ピエール・サン・トゥルーデは惜しまれながら最高評議会議長、そして政治家を引退し、故郷のカッシリ星系の一都市に引っこんでしまったのだった。今後はそこの一私立高校の校長として過ごすのだそうだ。

代わって、最高評議会議長になったのは、ブラウン・フォール内閣である。ピエール・サン・トゥルーデの流れをくむ保守党の一員でありながら、来るべき戦いに備えて軍備拡張を喧伝する政治家である。だが、彼は軍事一辺倒の人ではなく、時には臥薪嘗胆の気構えが必要なことを知ると、進んでそれに耐えるだけの力量を持った人物だった。


こうした平和時には納税者から軍の縮小が叫ばれるのであるが、この度はそうはいかなかった。
何しろ、帝国も同盟も和平は一年間と半ば規定事実化させていたからである。その最大の原因は、帝国では既にブラウンシュヴァイク公とリッテンハイム侯の内乱が終結していた事、自由惑星同盟では「イーリス作戦」と呼ばれる帝国軍総迎撃態勢が構築されつつあったことである。
この情報はいち早く帝国にもたらされたが、それはまだ名称程度の情報しかわからなかった。イーリス作戦の詳細はシャロン、ブラッドレー、そしてシトレの胸の中にあったのである。

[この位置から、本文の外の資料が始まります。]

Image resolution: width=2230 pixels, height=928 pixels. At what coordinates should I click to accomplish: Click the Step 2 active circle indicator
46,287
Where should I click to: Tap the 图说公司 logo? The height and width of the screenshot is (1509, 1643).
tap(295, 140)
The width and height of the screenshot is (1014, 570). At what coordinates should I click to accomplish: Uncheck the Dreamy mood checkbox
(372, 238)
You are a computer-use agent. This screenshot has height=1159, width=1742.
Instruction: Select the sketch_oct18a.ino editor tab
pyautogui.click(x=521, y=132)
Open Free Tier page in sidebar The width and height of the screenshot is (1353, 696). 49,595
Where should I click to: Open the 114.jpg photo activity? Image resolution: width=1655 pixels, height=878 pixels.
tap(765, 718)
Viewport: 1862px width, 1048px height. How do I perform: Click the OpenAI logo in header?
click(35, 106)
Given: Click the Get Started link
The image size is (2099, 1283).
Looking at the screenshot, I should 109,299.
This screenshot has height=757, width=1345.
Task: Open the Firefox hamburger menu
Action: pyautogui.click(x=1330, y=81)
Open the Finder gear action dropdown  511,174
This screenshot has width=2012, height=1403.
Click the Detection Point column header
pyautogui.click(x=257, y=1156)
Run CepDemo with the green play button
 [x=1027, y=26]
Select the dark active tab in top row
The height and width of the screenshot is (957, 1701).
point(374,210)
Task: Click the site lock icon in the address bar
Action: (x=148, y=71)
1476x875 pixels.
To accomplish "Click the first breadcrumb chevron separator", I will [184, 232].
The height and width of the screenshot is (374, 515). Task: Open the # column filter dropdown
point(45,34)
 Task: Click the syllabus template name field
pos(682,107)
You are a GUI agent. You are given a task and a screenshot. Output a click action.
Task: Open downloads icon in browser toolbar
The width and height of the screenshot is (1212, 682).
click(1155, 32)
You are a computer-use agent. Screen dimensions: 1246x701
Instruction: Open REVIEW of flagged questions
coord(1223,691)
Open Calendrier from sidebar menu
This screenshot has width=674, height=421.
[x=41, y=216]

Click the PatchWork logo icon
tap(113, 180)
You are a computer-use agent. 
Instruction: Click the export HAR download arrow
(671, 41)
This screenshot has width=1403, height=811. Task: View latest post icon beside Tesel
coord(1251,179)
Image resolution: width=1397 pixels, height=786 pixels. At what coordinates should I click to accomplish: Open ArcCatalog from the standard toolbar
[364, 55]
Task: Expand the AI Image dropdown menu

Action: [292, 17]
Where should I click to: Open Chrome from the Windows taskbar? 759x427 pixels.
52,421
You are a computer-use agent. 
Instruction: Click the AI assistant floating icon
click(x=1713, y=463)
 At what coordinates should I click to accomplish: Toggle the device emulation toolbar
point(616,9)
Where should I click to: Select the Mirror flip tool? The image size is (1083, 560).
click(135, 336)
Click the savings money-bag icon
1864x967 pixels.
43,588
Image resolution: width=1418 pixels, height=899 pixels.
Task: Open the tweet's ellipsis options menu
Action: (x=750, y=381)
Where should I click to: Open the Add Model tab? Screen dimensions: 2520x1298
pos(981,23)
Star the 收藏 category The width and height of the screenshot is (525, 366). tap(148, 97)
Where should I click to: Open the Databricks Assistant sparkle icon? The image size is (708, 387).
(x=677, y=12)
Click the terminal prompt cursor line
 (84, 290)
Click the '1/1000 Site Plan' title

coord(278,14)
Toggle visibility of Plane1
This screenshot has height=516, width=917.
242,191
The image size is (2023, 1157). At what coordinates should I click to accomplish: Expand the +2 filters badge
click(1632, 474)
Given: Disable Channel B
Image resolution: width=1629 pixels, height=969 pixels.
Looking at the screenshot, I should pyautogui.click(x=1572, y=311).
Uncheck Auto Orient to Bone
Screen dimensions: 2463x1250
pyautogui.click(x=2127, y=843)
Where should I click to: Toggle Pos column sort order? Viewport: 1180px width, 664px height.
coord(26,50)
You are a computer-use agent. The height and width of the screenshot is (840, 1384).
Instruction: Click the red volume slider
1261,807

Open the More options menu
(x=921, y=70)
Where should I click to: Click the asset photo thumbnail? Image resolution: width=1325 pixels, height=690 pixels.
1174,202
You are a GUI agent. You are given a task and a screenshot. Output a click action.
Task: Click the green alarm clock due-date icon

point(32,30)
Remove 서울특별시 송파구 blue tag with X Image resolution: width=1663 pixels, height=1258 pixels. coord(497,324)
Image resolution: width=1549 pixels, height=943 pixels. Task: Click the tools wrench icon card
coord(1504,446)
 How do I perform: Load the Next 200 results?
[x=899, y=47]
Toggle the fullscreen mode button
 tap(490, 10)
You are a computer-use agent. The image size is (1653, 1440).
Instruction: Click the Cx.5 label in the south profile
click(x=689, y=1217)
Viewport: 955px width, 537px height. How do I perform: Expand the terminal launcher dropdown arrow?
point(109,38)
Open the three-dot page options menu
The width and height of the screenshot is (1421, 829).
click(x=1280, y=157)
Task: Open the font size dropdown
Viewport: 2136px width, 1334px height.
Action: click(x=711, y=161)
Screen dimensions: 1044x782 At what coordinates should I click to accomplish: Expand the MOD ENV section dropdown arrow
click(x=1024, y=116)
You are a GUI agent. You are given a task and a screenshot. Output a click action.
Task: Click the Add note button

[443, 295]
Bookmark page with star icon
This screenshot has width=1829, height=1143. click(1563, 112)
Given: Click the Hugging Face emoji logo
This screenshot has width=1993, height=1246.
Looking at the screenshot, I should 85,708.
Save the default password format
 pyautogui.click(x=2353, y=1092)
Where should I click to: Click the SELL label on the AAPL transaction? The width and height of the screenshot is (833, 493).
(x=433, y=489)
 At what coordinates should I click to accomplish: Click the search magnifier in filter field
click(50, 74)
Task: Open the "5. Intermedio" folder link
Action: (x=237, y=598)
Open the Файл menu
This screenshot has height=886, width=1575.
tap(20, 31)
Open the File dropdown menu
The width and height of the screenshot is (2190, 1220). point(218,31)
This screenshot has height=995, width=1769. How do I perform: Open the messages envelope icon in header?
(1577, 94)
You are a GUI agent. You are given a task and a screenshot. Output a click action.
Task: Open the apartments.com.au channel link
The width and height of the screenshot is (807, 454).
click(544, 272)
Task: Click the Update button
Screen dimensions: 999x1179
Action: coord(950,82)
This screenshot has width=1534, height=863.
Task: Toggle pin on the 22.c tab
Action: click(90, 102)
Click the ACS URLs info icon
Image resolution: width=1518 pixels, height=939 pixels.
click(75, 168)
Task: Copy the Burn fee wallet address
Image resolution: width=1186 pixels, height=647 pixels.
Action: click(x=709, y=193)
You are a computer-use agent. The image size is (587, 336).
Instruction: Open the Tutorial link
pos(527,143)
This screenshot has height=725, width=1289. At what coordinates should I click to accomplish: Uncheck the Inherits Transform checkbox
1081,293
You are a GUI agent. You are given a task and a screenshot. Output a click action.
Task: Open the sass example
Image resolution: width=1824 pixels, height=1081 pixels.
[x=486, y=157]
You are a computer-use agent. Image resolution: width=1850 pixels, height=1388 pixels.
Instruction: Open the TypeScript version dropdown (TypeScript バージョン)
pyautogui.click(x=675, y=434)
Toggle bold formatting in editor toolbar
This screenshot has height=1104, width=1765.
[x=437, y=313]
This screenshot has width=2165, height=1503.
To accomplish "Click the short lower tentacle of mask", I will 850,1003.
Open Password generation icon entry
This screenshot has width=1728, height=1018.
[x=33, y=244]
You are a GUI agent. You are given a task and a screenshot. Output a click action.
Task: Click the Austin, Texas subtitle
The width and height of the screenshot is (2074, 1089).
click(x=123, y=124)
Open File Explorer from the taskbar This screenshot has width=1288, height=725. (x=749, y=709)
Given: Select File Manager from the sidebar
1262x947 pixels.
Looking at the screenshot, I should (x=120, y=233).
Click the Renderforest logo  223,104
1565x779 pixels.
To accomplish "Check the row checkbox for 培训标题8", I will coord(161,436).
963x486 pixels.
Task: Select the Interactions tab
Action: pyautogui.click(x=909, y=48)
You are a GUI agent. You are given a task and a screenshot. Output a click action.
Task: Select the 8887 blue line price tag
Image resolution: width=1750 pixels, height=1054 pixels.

 帝都オーディンの宮中帝国軍最高幕僚会議では、国務尚書のリヒテンラーデ侯爵を交えて、帝国軍三長官とクラーゼン参謀総長、そしてラインハルトが連日会議を行っていた。主目的は軍の再編成と自由惑星同盟で盛んに喧伝されている例のイーリス作戦についてである。
「反徒共め!我が帝国をコケにしおってからに!直ちに出兵だ!・・・と、言えればよいのだが、我が帝国も昨年の内乱の痛手からまだ直っておらん。万全の体制を和平期限が切れるまでに構築し、体制が整い次第軍事行動に移るのが得策であろう。」
こういったのは新・軍務尚書となったエーレンベルク元帥である。新・統帥本部総長のシュタインホフ元帥もそれに同意を示した。